Le cours de l'abbé Sicard était non moins fréquenté par ses répétiteurs, ses répétitrices, et les jeunes personnes qu'on s'empressait de lui recommander. Il avait lieu trois fois par semaine, le mardi, le jeudi et le samedi, à midi.

Mme Laurine Duler, répétitrice parlante à l'institution des sourds-muets de Paris, devenue depuis directrice de l'École d'Arras, qui n'oubliait rien de ce que son ancien maître avait eu occasion d'enseigner dans ses cours particuliers sur les signes, ne contribuait pas peu non plus à la mise en scène de sa Théorie des signes.

Il n'était pas moins heureux dans toutes les réunions, dans tous les cercles où il était appelé.

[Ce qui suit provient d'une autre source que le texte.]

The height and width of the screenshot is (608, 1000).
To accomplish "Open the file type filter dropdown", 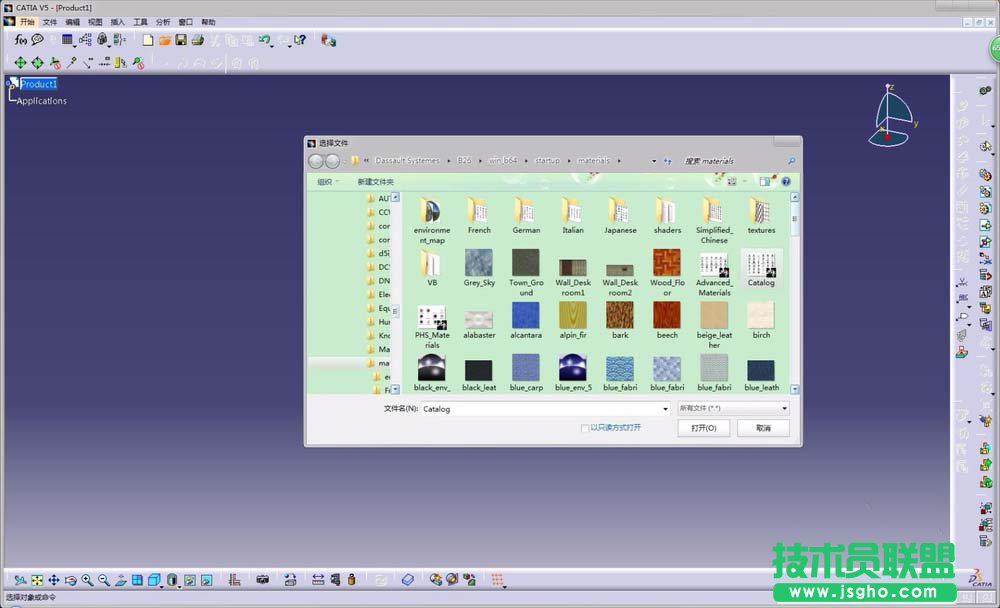I will coord(784,409).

Un de ses amis, M. Billet, vice-président de la commission administrative de l'école des sourds-muets d'Arras, raconte dans un journal: le Bienfaiteur des sourds-muets et des aveugles (première année, avril 1854) que, lié intimement avec l'abbé Sicard, il le rencontrait fort souvent dans les salons de M. Daunou, son protecteur.

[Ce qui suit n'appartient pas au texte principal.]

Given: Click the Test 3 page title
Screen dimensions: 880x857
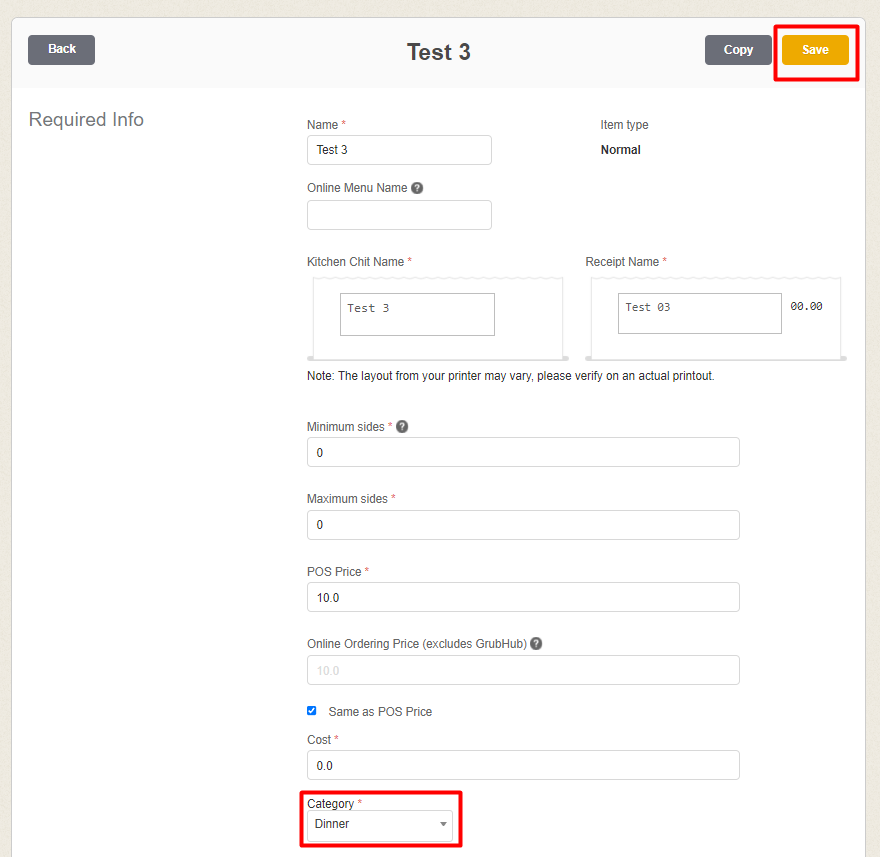Looking at the screenshot, I should 438,52.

«Il faisait, dit-il, le charme de nos entretiens, et nous aimions surtout à lui parler des sourds-muets. Alors son intelligence prenait feu, elle se laissait enlever à la hauteur de ces grands principes dont il aimait à se dire le législateur, et il n'était pas rare de le voir nous transporter nous-mêmes dans les champs de la démonstration de ses procédés didactiques. Nous lui pardonnions volontiers ses abstractions en faveur de son ardent amour pour ses élèves; et, depuis lors, je me suis toujours senti moi-même porté à leur vouloir et à leur faire du bien.»

Toutefois, les triomphes de l'instituteur ne furent point exempts de contradictions. On n'avait pas craint de rabaisser dans l'esprit de Napoléon Ier le mérite que tout le monde paraissait lui reconnaître. Témoin une lettre que l'abbé adressa le 10 septembre 1805 à M. Barbier, bibliothécaire de Sa Majesté impériale et du Conseil d'État.

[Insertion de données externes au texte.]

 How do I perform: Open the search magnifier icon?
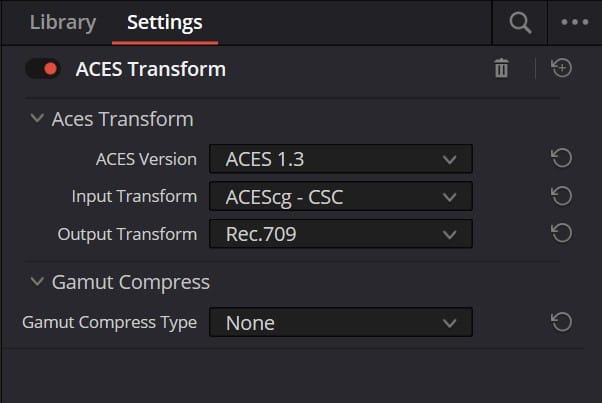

«Je vous envoie, Monsieur, dit ce dernier, l'ouvrage de l'abbé de l'Épée qui devait vous être remis hier avec les miens. Je l'annonçais à Sa Majesté en détruisant les mauvaises impressions qu'on avait cherché à lui insinuer sur mon compte.»

Voici la lettre de l'abbé Sicard:

«L'Empereur a été assez bon pour me faire la paternelle révélation de ce qu'on lui avait dit de moi. On s'était efforcé de lui faire accroire que je n'avais rien inventé dans l'art que je professe, que l'abbé de l'Épée avait tout trouvé, tout fixé avant moi. On ajoutait que je n'avais formé qu'un seul élève, que j'avais mécaniquement dressé à faire quelques tours de force. Sa Majesté ne m'a pas répété ces mots-là; mais il ne m'a pas été difficile de découvrir qu'on les lui avait dits. Je serais pleinement justifié si vous étiez assez bon pour lire l'Introduction de ma théorie des signes et pour parcourir le travail de mon illustre maître, ainsi que quelques passages de mon Cours d'instruction, entre autres les chapitres 21, 22, 23, 24, 25 et 26.

«Je laisse à votre extrême bienveillance le soin de profiter des moments précieux qui se présenteront, pour les chercher même, afin de faire passer dans l'âme de Sa Majesté les dispositions favorables de la vôtre sur mon compte.